• YOUR TASK
Set down the data that follows again, exactly as written.

╭─ RECORDS

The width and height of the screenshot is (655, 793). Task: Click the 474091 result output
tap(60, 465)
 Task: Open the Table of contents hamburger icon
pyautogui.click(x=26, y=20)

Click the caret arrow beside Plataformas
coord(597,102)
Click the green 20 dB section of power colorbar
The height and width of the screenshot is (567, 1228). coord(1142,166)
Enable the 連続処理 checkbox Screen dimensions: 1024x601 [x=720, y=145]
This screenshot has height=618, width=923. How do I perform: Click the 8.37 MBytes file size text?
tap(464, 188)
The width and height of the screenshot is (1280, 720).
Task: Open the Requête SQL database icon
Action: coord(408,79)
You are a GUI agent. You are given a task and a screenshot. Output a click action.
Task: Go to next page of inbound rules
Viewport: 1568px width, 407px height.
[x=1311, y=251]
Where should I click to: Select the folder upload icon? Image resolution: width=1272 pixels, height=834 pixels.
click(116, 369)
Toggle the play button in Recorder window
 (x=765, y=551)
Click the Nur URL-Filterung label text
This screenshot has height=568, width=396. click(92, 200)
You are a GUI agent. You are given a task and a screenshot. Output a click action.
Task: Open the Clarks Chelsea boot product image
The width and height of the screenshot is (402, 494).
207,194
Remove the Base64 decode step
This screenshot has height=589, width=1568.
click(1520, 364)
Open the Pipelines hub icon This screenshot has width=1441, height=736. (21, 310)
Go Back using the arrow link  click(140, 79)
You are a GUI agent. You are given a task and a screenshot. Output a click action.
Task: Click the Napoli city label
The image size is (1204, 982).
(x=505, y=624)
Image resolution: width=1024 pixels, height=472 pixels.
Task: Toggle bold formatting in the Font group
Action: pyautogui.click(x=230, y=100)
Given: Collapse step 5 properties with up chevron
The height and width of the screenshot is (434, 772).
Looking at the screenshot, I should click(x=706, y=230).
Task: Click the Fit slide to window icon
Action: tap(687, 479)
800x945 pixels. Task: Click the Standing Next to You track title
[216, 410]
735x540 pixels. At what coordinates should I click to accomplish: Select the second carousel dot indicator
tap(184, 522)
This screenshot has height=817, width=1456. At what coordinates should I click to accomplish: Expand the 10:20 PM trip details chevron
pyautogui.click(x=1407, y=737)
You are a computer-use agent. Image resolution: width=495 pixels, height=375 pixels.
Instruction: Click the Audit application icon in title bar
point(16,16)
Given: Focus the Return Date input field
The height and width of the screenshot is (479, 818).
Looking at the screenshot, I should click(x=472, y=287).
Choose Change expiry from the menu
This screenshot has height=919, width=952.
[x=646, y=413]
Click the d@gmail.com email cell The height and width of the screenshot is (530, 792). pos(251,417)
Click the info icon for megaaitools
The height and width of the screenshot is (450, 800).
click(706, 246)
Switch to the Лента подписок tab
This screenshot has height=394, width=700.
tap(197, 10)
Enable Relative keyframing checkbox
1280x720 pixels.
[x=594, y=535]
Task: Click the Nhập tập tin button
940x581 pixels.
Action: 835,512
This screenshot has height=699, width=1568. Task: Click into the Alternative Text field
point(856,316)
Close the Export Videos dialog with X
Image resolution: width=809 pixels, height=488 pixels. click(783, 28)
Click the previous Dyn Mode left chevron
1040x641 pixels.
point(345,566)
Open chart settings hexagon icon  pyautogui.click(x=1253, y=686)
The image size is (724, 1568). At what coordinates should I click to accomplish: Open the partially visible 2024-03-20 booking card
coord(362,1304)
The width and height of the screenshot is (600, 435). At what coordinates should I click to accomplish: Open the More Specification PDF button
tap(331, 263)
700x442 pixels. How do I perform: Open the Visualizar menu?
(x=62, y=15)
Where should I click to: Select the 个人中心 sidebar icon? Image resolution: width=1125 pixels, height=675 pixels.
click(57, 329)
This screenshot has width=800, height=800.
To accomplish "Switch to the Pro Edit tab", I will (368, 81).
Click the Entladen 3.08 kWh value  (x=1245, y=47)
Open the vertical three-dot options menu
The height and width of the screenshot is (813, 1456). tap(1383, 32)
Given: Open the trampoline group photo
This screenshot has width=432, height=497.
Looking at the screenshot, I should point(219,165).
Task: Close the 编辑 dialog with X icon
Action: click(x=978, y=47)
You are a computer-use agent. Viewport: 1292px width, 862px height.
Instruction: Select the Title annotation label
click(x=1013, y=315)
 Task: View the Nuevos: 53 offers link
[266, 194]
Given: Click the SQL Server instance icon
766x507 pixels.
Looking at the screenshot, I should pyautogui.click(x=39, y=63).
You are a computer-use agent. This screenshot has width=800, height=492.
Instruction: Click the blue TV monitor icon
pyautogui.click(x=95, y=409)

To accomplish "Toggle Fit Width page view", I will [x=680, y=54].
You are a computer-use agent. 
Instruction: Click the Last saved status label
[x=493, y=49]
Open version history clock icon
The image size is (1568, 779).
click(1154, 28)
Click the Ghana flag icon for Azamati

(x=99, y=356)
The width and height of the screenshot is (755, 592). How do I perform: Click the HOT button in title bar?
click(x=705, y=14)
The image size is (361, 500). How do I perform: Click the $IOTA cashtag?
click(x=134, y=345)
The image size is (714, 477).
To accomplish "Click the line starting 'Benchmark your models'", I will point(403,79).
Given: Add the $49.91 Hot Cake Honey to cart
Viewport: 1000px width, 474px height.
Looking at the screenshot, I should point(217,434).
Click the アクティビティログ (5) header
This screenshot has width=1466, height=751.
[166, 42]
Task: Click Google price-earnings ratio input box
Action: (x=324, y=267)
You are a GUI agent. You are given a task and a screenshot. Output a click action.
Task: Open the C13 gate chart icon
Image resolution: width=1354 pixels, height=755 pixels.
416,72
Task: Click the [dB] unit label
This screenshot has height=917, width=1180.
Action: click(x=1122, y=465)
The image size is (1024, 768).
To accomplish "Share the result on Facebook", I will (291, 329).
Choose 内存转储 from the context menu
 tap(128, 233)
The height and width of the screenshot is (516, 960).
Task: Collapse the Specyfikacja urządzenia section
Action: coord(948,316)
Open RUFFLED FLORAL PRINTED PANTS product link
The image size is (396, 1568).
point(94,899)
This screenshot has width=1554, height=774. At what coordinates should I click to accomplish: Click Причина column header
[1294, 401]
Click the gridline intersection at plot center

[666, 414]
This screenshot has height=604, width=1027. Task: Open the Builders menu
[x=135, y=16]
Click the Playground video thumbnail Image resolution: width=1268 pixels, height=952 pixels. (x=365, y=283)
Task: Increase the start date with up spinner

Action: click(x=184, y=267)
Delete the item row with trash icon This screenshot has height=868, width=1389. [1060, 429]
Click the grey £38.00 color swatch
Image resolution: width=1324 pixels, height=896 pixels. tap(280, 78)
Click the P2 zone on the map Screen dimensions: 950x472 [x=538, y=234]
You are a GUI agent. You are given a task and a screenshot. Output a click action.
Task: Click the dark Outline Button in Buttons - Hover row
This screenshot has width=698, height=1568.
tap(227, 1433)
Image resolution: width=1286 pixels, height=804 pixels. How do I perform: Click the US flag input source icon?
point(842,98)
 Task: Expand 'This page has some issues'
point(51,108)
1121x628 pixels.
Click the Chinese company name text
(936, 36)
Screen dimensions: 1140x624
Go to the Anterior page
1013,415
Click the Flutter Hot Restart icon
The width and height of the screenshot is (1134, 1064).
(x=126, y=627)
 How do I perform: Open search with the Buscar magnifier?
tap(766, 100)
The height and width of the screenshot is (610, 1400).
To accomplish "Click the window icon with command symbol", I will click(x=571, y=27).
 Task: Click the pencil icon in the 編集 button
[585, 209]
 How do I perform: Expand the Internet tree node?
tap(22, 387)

╰─

• ANSWER TO THIS PROBLEM
The width and height of the screenshot is (655, 793). Task: Click the 474091 result output
tap(60, 465)
 Task: Open the Table of contents hamburger icon
pyautogui.click(x=26, y=20)

Click the caret arrow beside Plataformas
coord(597,102)
Click the green 20 dB section of power colorbar
The height and width of the screenshot is (567, 1228). coord(1142,166)
Enable the 連続処理 checkbox Screen dimensions: 1024x601 [x=720, y=145]
This screenshot has height=618, width=923. How do I perform: Click the 8.37 MBytes file size text?
tap(464, 188)
The width and height of the screenshot is (1280, 720).
Task: Open the Requête SQL database icon
Action: coord(408,79)
You are a GUI agent. You are given a task and a screenshot. Output a click action.
Task: Go to next page of inbound rules
Viewport: 1568px width, 407px height.
[x=1311, y=251]
Where should I click to: Select the folder upload icon? Image resolution: width=1272 pixels, height=834 pixels.
click(116, 369)
Toggle the play button in Recorder window
 (x=765, y=551)
Click the Nur URL-Filterung label text
This screenshot has height=568, width=396. click(92, 200)
You are a GUI agent. You are given a task and a screenshot. Output a click action.
Task: Open the Clarks Chelsea boot product image
The width and height of the screenshot is (402, 494).
207,194
Remove the Base64 decode step
This screenshot has height=589, width=1568.
click(1520, 364)
Open the Pipelines hub icon This screenshot has width=1441, height=736. (21, 310)
Go Back using the arrow link  click(140, 79)
You are a GUI agent. You are given a task and a screenshot. Output a click action.
Task: Click the Napoli city label
The image size is (1204, 982).
(x=505, y=624)
Image resolution: width=1024 pixels, height=472 pixels.
Task: Toggle bold formatting in the Font group
Action: pyautogui.click(x=230, y=100)
Given: Collapse step 5 properties with up chevron
The height and width of the screenshot is (434, 772).
Looking at the screenshot, I should click(x=706, y=230).
Task: Click the Fit slide to window icon
Action: tap(687, 479)
800x945 pixels. Task: Click the Standing Next to You track title
[216, 410]
735x540 pixels. At what coordinates should I click to accomplish: Select the second carousel dot indicator
tap(184, 522)
This screenshot has height=817, width=1456. At what coordinates should I click to accomplish: Expand the 10:20 PM trip details chevron
pyautogui.click(x=1407, y=737)
You are a computer-use agent. Image resolution: width=495 pixels, height=375 pixels.
Instruction: Click the Audit application icon in title bar
point(16,16)
Given: Focus the Return Date input field
The height and width of the screenshot is (479, 818).
Looking at the screenshot, I should click(x=472, y=287).
Choose Change expiry from the menu
This screenshot has height=919, width=952.
[x=646, y=413]
Click the d@gmail.com email cell The height and width of the screenshot is (530, 792). pos(251,417)
Click the info icon for megaaitools
The height and width of the screenshot is (450, 800).
click(706, 246)
Switch to the Лента подписок tab
This screenshot has height=394, width=700.
tap(197, 10)
Enable Relative keyframing checkbox
1280x720 pixels.
[x=594, y=535]
Task: Click the Nhập tập tin button
940x581 pixels.
Action: 835,512
This screenshot has height=699, width=1568. Task: Click into the Alternative Text field
point(856,316)
Close the Export Videos dialog with X
Image resolution: width=809 pixels, height=488 pixels. click(783, 28)
Click the previous Dyn Mode left chevron
1040x641 pixels.
point(345,566)
Open chart settings hexagon icon  pyautogui.click(x=1253, y=686)
The image size is (724, 1568). At what coordinates should I click to accomplish: Open the partially visible 2024-03-20 booking card
coord(362,1304)
The width and height of the screenshot is (600, 435). At what coordinates should I click to accomplish: Open the More Specification PDF button
tap(331, 263)
700x442 pixels. How do I perform: Open the Visualizar menu?
(x=62, y=15)
Where should I click to: Select the 个人中心 sidebar icon? Image resolution: width=1125 pixels, height=675 pixels.
click(57, 329)
This screenshot has width=800, height=800.
To accomplish "Switch to the Pro Edit tab", I will (368, 81).
Click the Entladen 3.08 kWh value  (x=1245, y=47)
Open the vertical three-dot options menu
The height and width of the screenshot is (813, 1456). tap(1383, 32)
Given: Open the trampoline group photo
This screenshot has width=432, height=497.
Looking at the screenshot, I should point(219,165).
Task: Close the 编辑 dialog with X icon
Action: click(x=978, y=47)
You are a computer-use agent. Viewport: 1292px width, 862px height.
Instruction: Select the Title annotation label
click(x=1013, y=315)
 Task: View the Nuevos: 53 offers link
[266, 194]
Given: Click the SQL Server instance icon
766x507 pixels.
Looking at the screenshot, I should pyautogui.click(x=39, y=63).
You are a computer-use agent. This screenshot has width=800, height=492.
Instruction: Click the blue TV monitor icon
pyautogui.click(x=95, y=409)

To accomplish "Toggle Fit Width page view", I will [x=680, y=54].
You are a computer-use agent. 
Instruction: Click the Last saved status label
[x=493, y=49]
Open version history clock icon
The image size is (1568, 779).
click(1154, 28)
Click the Ghana flag icon for Azamati

(x=99, y=356)
The width and height of the screenshot is (755, 592). How do I perform: Click the HOT button in title bar?
click(x=705, y=14)
The image size is (361, 500). How do I perform: Click the $IOTA cashtag?
click(x=134, y=345)
The image size is (714, 477).
To accomplish "Click the line starting 'Benchmark your models'", I will point(403,79).
Given: Add the $49.91 Hot Cake Honey to cart
Viewport: 1000px width, 474px height.
Looking at the screenshot, I should point(217,434).
Click the アクティビティログ (5) header
This screenshot has width=1466, height=751.
[166, 42]
Task: Click Google price-earnings ratio input box
Action: (x=324, y=267)
You are a GUI agent. You are given a task and a screenshot. Output a click action.
Task: Open the C13 gate chart icon
Image resolution: width=1354 pixels, height=755 pixels.
416,72
Task: Click the [dB] unit label
This screenshot has height=917, width=1180.
Action: click(x=1122, y=465)
The image size is (1024, 768).
To accomplish "Share the result on Facebook", I will (291, 329).
Choose 内存转储 from the context menu
 tap(128, 233)
The height and width of the screenshot is (516, 960).
Task: Collapse the Specyfikacja urządzenia section
Action: coord(948,316)
Open RUFFLED FLORAL PRINTED PANTS product link
The image size is (396, 1568).
point(94,899)
This screenshot has width=1554, height=774. At what coordinates should I click to accomplish: Click Причина column header
[1294, 401]
Click the gridline intersection at plot center

[666, 414]
This screenshot has height=604, width=1027. Task: Open the Builders menu
[x=135, y=16]
Click the Playground video thumbnail Image resolution: width=1268 pixels, height=952 pixels. (x=365, y=283)
Task: Increase the start date with up spinner

Action: click(x=184, y=267)
Delete the item row with trash icon This screenshot has height=868, width=1389. [1060, 429]
Click the grey £38.00 color swatch
Image resolution: width=1324 pixels, height=896 pixels. tap(280, 78)
Click the P2 zone on the map Screen dimensions: 950x472 [x=538, y=234]
You are a GUI agent. You are given a task and a screenshot. Output a click action.
Task: Click the dark Outline Button in Buttons - Hover row
This screenshot has width=698, height=1568.
tap(227, 1433)
Image resolution: width=1286 pixels, height=804 pixels. How do I perform: Click the US flag input source icon?
point(842,98)
 Task: Expand 'This page has some issues'
point(51,108)
1121x628 pixels.
Click the Chinese company name text
(936, 36)
Screen dimensions: 1140x624
Go to the Anterior page
1013,415
Click the Flutter Hot Restart icon
The width and height of the screenshot is (1134, 1064).
(x=126, y=627)
 How do I perform: Open search with the Buscar magnifier?
tap(766, 100)
The height and width of the screenshot is (610, 1400).
To accomplish "Click the window icon with command symbol", I will click(x=571, y=27).
 Task: Click the pencil icon in the 編集 button
[585, 209]
 How do I perform: Expand the Internet tree node?
tap(22, 387)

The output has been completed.